» Pixel coordinate grounding data:
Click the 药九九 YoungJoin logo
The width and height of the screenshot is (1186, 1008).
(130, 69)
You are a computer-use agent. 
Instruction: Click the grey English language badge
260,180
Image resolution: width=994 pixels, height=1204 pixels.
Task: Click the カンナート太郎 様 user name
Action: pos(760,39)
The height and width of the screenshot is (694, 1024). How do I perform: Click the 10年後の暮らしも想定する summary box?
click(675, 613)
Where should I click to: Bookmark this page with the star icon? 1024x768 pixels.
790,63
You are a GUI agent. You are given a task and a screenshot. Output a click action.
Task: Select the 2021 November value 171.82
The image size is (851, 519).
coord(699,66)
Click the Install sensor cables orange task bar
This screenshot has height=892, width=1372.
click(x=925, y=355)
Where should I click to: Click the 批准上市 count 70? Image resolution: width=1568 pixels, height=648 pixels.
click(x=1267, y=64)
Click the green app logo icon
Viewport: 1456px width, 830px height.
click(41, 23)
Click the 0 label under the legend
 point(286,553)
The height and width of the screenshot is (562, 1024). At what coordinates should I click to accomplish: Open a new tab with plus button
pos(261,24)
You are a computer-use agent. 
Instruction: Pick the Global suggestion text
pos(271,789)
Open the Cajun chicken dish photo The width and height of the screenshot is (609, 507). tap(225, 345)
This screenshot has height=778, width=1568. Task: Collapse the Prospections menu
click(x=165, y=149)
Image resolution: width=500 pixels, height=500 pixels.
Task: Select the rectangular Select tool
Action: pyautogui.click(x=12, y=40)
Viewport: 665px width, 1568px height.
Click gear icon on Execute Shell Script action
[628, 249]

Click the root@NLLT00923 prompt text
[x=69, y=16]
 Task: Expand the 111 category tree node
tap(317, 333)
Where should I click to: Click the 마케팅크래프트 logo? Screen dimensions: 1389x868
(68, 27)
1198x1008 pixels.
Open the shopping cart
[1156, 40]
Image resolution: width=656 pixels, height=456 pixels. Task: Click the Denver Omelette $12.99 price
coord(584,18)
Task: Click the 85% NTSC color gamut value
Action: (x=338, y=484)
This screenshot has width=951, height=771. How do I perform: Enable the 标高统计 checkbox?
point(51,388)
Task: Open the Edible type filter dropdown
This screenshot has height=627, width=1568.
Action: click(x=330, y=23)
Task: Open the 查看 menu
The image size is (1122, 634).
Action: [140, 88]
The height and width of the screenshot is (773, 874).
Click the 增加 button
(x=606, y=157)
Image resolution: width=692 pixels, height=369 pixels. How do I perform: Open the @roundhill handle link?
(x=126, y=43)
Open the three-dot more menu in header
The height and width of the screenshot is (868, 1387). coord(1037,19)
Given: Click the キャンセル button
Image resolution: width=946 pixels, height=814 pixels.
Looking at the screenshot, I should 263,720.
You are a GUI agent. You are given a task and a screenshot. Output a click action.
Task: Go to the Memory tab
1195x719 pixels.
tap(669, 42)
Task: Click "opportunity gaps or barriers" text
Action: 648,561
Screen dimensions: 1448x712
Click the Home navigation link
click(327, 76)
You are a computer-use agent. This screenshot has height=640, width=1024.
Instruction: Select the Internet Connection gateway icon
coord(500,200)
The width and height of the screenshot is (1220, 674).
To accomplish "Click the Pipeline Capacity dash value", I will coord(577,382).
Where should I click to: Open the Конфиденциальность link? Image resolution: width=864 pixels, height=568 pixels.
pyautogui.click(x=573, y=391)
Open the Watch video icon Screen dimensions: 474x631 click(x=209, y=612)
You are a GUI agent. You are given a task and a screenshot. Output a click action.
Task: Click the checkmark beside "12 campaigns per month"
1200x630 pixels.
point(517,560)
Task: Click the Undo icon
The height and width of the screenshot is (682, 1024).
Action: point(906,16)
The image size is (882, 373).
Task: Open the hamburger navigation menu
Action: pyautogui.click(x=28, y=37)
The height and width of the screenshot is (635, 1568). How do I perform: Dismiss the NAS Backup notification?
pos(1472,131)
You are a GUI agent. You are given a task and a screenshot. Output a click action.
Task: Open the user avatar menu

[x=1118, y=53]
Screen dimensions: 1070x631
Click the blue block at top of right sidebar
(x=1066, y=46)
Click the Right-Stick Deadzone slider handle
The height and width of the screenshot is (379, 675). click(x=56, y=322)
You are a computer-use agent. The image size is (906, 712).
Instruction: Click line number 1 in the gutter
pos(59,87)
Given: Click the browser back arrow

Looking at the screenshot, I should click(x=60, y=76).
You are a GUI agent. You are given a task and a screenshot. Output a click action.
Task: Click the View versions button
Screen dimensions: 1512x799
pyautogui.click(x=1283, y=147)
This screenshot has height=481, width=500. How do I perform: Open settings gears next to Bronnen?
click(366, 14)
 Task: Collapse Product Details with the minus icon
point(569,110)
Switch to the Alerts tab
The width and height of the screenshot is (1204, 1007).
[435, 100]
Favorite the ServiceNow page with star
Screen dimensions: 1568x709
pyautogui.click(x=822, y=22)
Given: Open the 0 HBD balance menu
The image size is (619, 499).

» AIM OF THE TASK: Your task is to find each line in the entries that contains the string "computer" and copy it.

» RESPONSE AREA:
You are a computer-use agent. 
You are a computer-use agent. 
You are a computer-use agent. This screenshot has height=640, width=1024.
You are a computer-use agent. The image size is (906, 712).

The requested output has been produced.